The two most important Bowdlers were Squire Thomas' youngest children: Thomas Bowdler MD and his sister Henrietta Maria (Harriet). They were both consciously high-minded intellectuals. She was a blue-stocking of deepest dye who could not bear the 'indelicacy' of dancers at the opera. Her anonymous book `Sermons on the Doctrines and Duties of Christianity' ran into fifty printings in fifty-two years.
Thomas Bowdler (1754-1825) qualified as a doctor but abandoned his practice in 1785; he had, it transpired, a physical aversion to the sick. He spent the next 15 years working on prison reform in London, a task he combined with being a leading member of various strait-laced intellectual circles. He became a great friend of Mrs. Elizabeth Montagu (1720-1800) 'Queen of the Blues' and co-founder of the Blue Stocking Circle of learned contemporary ladies. Particularly impressed by her 1769 'Essay on the Writings and Genius of Shakespeare', he dedicated the `Family Shakeseare' to her.
In 1800 Bowdler left London, disgusted by the failure of his prison reforms. He took an estate on the Isle of Wight, then in 1806 married Mrs. Trevennen, the widow of a naval officer. The marriage lasted only a few years; there were no children. In 1807 there appeared the `Family Shakespeare'. No name appeared in the first edition but in the second of 1818, Bowdler announced himself, thus confirming rumours that had persisted since 1809. What he refused to admit was that he was neither the sole nor even truly a co-editor of the 1807 edition: that responsibility devolved upon his sister Harriet. While Bowdler refused ever to amend this piece of misinformation, the true authorship of the original work was attributed both in the family and among many recipients of the book to the correct, if anonymous, individual.
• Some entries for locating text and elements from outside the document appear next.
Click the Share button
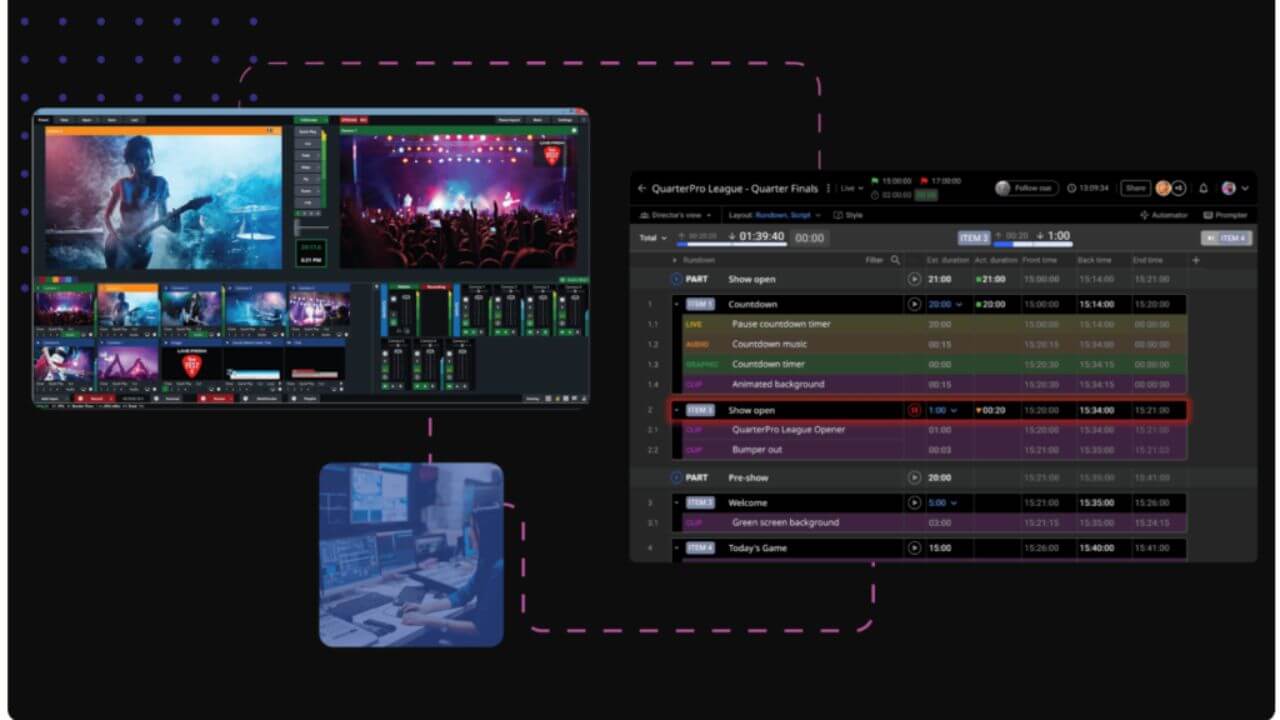 [x=1135, y=188]
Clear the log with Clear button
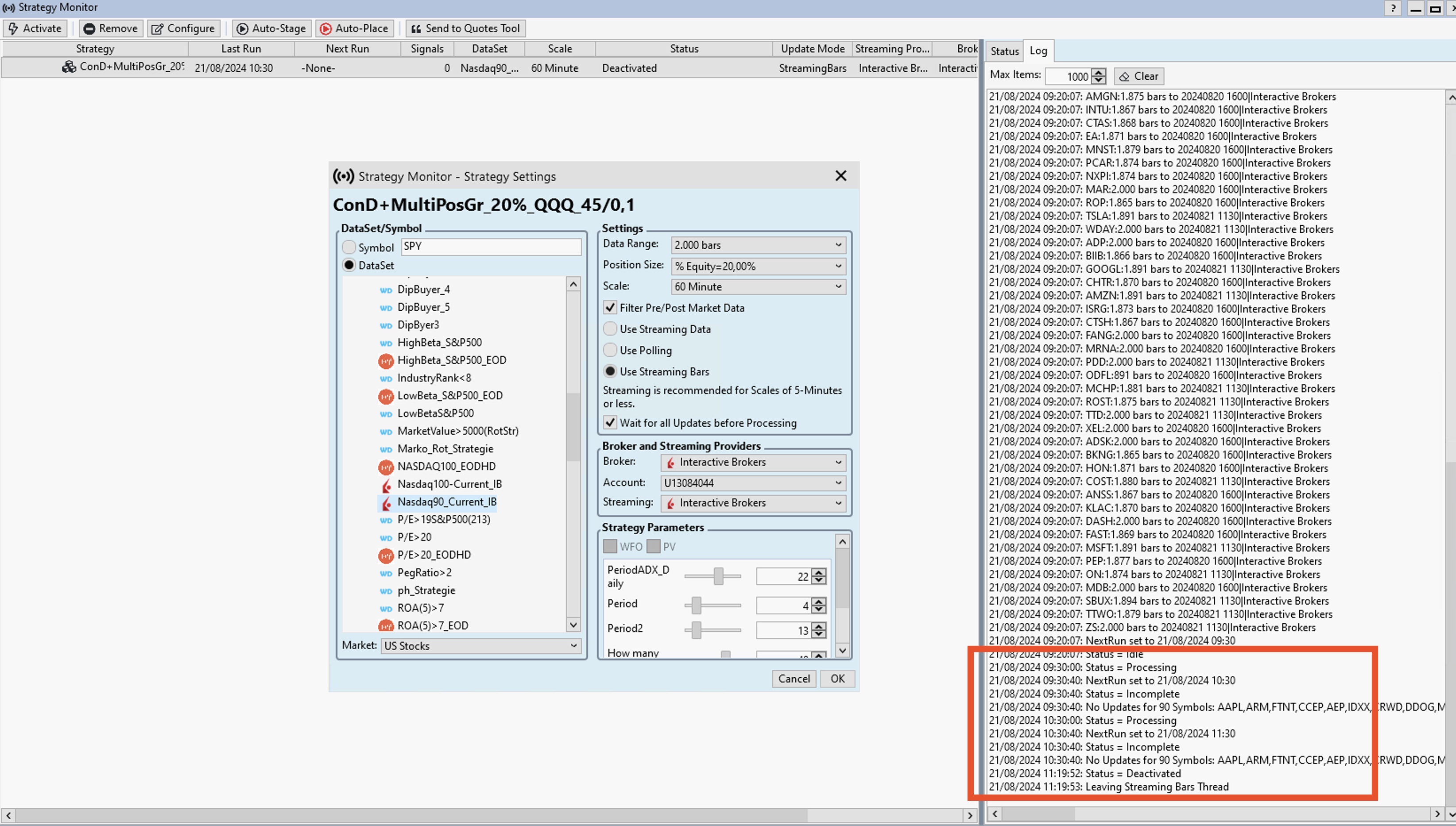Screen dimensions: 1456x826 pyautogui.click(x=1139, y=76)
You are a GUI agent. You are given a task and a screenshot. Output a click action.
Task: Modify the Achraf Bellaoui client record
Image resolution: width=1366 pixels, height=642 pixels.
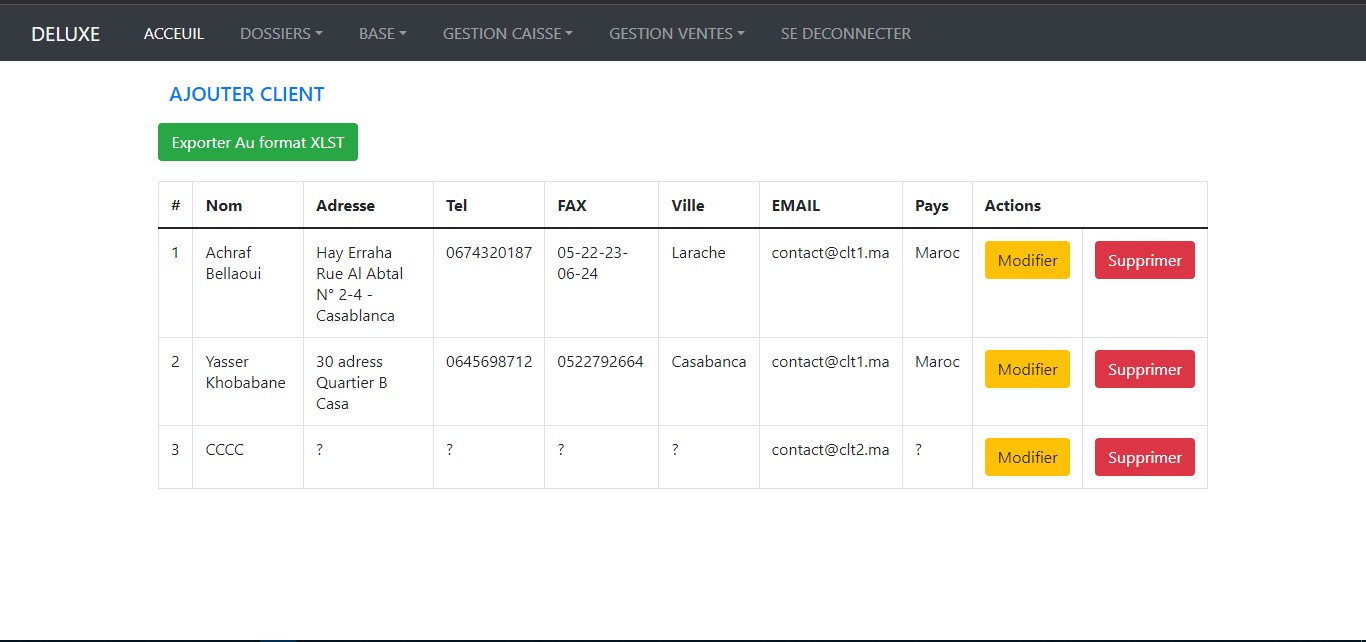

While Harriet's pioneering efforts had received only marginal interest, Thomas' new edition, after a slow start, became the best-selling edition of Shakespeare in England. Bowdler, as its editor, gained great celebrity. He turned next to Edward Gibbon's Decline and Fall of the Roman Empire (1776-88) in which the author's dealings with early Christianity had always worried those of a more devout bent. Assisted by his nephew, the Rev. Thomas Bowdler, he prepared asuitably expurgated edition but did not live to see it in print. The Family Gibbon appeared in 1826; its creator died, leaving only his surname as an eponym and his adulterated Shakespeare as a multi-editioned memorial, in 1825.